▸ TEXTO PROPORCIONADO:

|---|

Pero ahora existe –o quiere existir– un nuevo LA: Downtown. El centro de la ciudad. Lo que durante décadas y décadas no existió. Aquello del cual todos huyeron. Ahora lo progre, la apuesta, lo jugado, es el centro. La ciudad célebre por no tener centro, la ciudad más descentrada del mundo, ahora quiere volver a tener un centro.
Replicantes y cine-negroComo toda ciudad intensa, contradictoria y antihumana, Los Angeles ha sido capaz de crear gran arte. Y mucho de este arte no fue concebido como tal. Acá la codicia y la venganza han sido claves y es cosa de leer ciertos autores para entenderla: Hammet, Chandler, Joan Didion, Bukowski, Fante y, sin duda, Ellroy.
Es en el centro donde uno entiende más de Los Angeles.
La gente que fundó Los Angeles escapó del Este. Se sabe: nadie deja su hogar porque sí. Construyeron una ciudad a imagen y semejanza de lo que dejaron atrás. Quizás mejor. Hasta que captaron que sí existía un futuro y algo que no calcularon: había espacio. ¿Para qué hacer una pequeña Chicago o Nueva York o Newark si cada persona, por pobre que fuera, podría vivir en una casita con jardín?
Antes de que llegara el agua (ver la cinta
Chinatown de Polanski) Los Angeles era una ciudad relativamente controlada y urbana. Lejos del mar, con calles con números y edificios nobles. El centro era el centro. Ahí los millonarios construyeron sus mansiones y, a dos pasos, sus bancos y oficinas. Broadway quiso competir con la otra Broadway y algunos de los teatros y cines más elaborados y barrocos se construyeron justamente en esa calle llena de tranvías. Cuesta creer que, a comienzos del siglo 20, L.A. tuvo uno de los mejores transportes públicos del mundo. Pero llegó Hollywood y el suburbio se comió a la ciudad y sobre todo llegó el agua.
La ciudad creció a propósito. La meta fue crear una urbe nueva donde los autos de Detroit pudieran andar en impecables carreteras y la gente pudiera vivir en simpáticos suburbios lejos de los bares o los callejones o el simple ruido de los negocios. En pocos años, el centro de Los Angeles se vino abajo. La gente huyó. Las mansiones victorianas de Bunker Hill se transformaron en pensiones para migrantes (leer a John Fante) y el centro se volvió un sitio fantasmal primero y luego simplemente decadente y peligroso.

|---|

▸ DATOS SUMINISTRADOS:
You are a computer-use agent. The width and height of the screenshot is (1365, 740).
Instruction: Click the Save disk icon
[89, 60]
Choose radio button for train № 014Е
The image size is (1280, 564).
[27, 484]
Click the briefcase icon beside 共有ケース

|---|

▸ LISTA DE TAREAS:
1. Enumere todos los autores que el texto sobre Los Angeles menciona como lectura para entender la ciudad.
2. Reproduzca del texto sobre Los Angeles el fragmento que comienza con "La ciudad creció" y continúa hasta "decadente y peligroso.".

▸ RESPUESTAS POR TAREA:
1. Hammet, Chandler, Joan Didion, Bukowski, Fante y Ellroy.

2.
La ciudad creció a propósito. La meta fue crear una urbe nueva donde los autos de Detroit pudieran andar en impecables carreteras y la gente pudiera vivir en simpáticos suburbios lejos de los bares o los callejones o el simple ruido de los negocios. En pocos años, el centro de Los Angeles se vino abajo. La gente huyó. Las mansiones victorianas de Bunker Hill se transformaron en pensiones para migrantes (leer a John Fante) y el centro se volvió un sitio fantasmal primero y luego simplemente decadente y peligroso.